Kyle Rayner returns to Earth with the body of Parallax.  Elsewhere the Spectre seems to be losing control and the heroes of the DCU gather together to once again stop a man who was once one of their own only to find others with power rings in their way including Guy Gardner, Kilowog, and John Stewart, and the last of the Guardians of the Universe, Ganthet.

As the Spectre deals with the forces inside himself, several issues are made clear.  Parallax is itself an entity, a fear-based parasite long ago imprisoned by the Guardians inside the Central Power Battery (thus giving the rings an impurity to yellow).  The Spectre can no longer contain the energies of Parallax and releases him and sends Hal Jordan’s spirit on to a final resting place.

But with the return of his body, and Olliver McQueen powering up Hal’s old ring, Jordan finds himself returned to the land of the living.  Our hero unites the Lanterns against Parallax and Sinestro, who is responsible for sending Parallax after him, stopping for a second to coldcock Batman when he gets in his way.

Johns does a wonderful job in merging all the different story threads into a coherent whole.  He also adds the depth and history of the Corps by explaining Parallax, the impurity, and why Green Lanterns need to be fearless.  Somehow it all works, and when Hal Jordan stands up clothed in green and black and tells Sinestro to leave his friends alone we can almost, almost, forgive Marz and the decade of crap that came before.

There are also a few nice tidbits of information thrown in for longtime fans.  Green Arrow uses Hal’s ring and we learn something new – the ring, based on a person’s will hurts to use, every time.  Johns also spends time explaining, through Hal Jordan’s eyes, how each of the Lanterns use their rings differently, which is quite illuminating (pun intended).

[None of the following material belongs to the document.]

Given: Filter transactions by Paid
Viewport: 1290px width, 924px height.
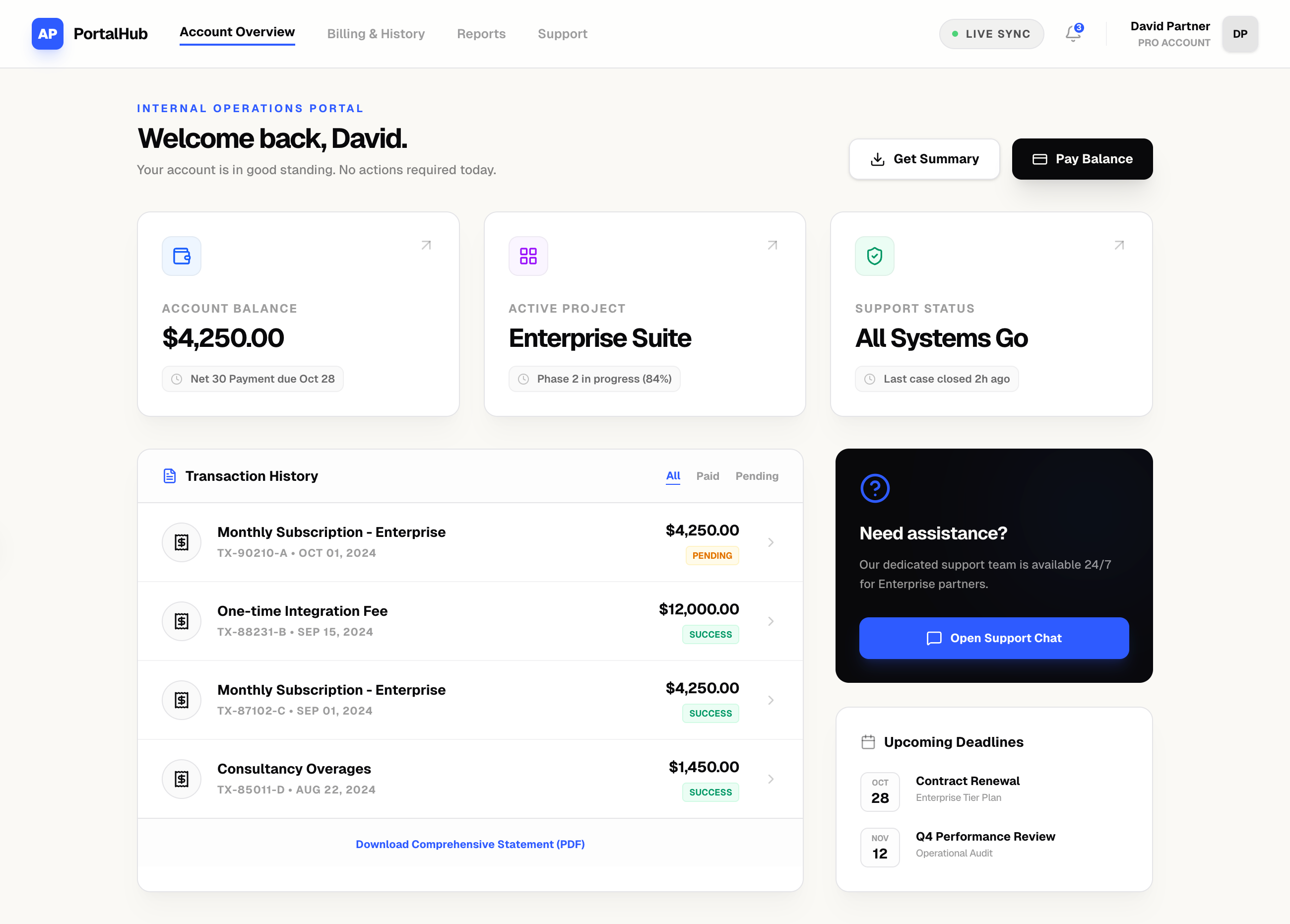Looking at the screenshot, I should [708, 476].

Johns didn’t just bring back Hal Jordan, but returns other familiar Green Lanterns (including Guy Gardner) who will make up the base of the new Green Lantern Corps.  Not to mention giving Hal a great moment of glory in knocking Batman to the ground (and Gardner an ever better moment afterwards).  This is the Hal of old, the cocky gunslinger, who we are also reminded of in flashbacks to his first meeting with Sinestro years before.  In the final battle against Parallax the Lanterns follow Hal into battle once more, which ends in the familiar words of Green Lantern fans everywhere…


“In brightest day,
In blackest night,
No evil shall escape our sight,
Let those who worship evil’s might,
Beware our power,
Green Lantern’s Light”

The five-issue mini-series is available in a hardback volume [$24.99] and an, easier to find, trade paperback [$14.99].  Included in the collection are an introduction by Brad Meltzer, cover art from the series, and a look back by Geoff Johns on the planning of the series.  A must have for Green Lantern fans anywhere, the book returns one of the brightest lights to the DC Universe.